From 64a6161b9060e9f219f8d02e0d97d4914428491a Mon Sep 17 00:00:00 2001
From: Wessie <wessie@wessie.info>
Date: Mon, 20 Jan 2014 20:53:25 +0100
Subject: [PATCH] Rewrote multiprocessing parts to only require one database
 connection

List of changes in detail:
- fingerprint_directory:
	Now uses mp.Pool.imap and updates database in callers
	process.
- fingerprint_file:
	Now uses _fingerprint_worker internally.
- _fingerprint_worker:
	Some slight changes to argument handling due to `imap`
	usage.

	Changed to return (song_name, hashes) where hashes is
	a set of hashes from all channels.
- path_to_songname:
	Changed to use `os.path.splitext`, this caused files with
	a period in their name to return the wrong name.
---
 dejavu/__init__.py | 91 +++++++++++++++++++++++++---------------------
 dejavu/decoder.py  |  4 +-
 2 files changed, 52 insertions(+), 43 deletions(-)

diff --git a/dejavu/__init__.py b/dejavu/__init__.py
index d18551a..bbd5b0b 100755
--- a/dejavu/__init__.py
+++ b/dejavu/__init__.py
@@ -16,8 +16,8 @@ class Dejavu(object):
 
         self.db = db_cls(**config.get("database", {}))
         self.db.setup()
-        
-        # if we should limit seconds fingerprinted, 
+
+        # if we should limit seconds fingerprinted,
         # None|-1 means use entire track
         self.limit = self.config.get("fingerprint_limit", None)
         if self.limit == -1: # for JSON compatibility
@@ -43,7 +43,7 @@ class Dejavu(object):
 
         pool = multiprocessing.Pool(nprocesses)
 
-        results = []
+        filenames_to_fingerprint = []
         for filename, _ in decoder.find_files(path, extensions):
 
             # don't refingerprint already fingerprinted files
@@ -51,39 +51,46 @@ class Dejavu(object):
                 print "%s already fingerprinted, continuing..." % filename
                 continue
 
-            result = pool.apply_async(_fingerprint_worker,
-                                      (filename, self.db, self.limit))
-            results.append(result)
+            filenames_to_fingerprint.append(filename)
 
-        while len(results):
-            for result in results[:]:
-                # TODO: Handle errors gracefully and return them to the callee
-                # in some way.
-                try:
-                    result.get(timeout=2)
-                except multiprocessing.TimeoutError:
-                    continue
-                except:
-                    import traceback, sys
-                    traceback.print_exc(file=sys.stdout)

● DIRECTIONS:
- 1) In the patch, which function does path_to_songname now use?
- 2) Write out everything in the patch from "# don't refingerprint" down to "(filename, self.db, self.limit))", without changing a character.

● EXTRACTED DATA:
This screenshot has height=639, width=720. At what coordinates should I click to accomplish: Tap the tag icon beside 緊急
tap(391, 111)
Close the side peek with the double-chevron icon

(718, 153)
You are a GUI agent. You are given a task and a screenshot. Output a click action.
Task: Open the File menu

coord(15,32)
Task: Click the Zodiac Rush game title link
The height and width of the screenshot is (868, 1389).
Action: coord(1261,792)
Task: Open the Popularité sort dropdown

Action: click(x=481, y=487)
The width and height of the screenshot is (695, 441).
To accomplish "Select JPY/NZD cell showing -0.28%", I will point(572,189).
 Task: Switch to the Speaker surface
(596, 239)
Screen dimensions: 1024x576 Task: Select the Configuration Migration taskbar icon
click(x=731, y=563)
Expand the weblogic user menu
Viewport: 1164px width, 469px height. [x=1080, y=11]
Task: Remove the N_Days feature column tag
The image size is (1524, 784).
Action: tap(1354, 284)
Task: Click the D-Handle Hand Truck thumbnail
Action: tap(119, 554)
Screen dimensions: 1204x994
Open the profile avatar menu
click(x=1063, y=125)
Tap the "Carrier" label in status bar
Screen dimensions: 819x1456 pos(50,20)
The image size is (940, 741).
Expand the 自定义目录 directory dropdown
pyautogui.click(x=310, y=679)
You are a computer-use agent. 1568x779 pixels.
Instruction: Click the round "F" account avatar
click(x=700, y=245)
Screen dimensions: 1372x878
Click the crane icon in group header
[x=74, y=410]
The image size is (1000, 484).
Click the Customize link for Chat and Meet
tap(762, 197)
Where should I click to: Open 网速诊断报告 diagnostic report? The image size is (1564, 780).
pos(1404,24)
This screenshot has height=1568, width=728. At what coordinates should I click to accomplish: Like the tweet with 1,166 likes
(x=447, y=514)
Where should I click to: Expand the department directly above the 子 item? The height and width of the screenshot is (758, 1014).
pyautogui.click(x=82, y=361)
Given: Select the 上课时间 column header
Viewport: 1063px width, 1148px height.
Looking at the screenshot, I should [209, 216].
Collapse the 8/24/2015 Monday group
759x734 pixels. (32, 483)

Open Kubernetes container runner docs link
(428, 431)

● RESPONSES TO THE TASKS:
- 1) It now uses `os.path.splitext`.

- 2)
# don't refingerprint already fingerprinted files
@@ -51,39 +51,46 @@ class Dejavu(object):
                 print "%s already fingerprinted, continuing..." % filename
                 continue
 
-            result = pool.apply_async(_fingerprint_worker,
-                                      (filename, self.db, self.limit))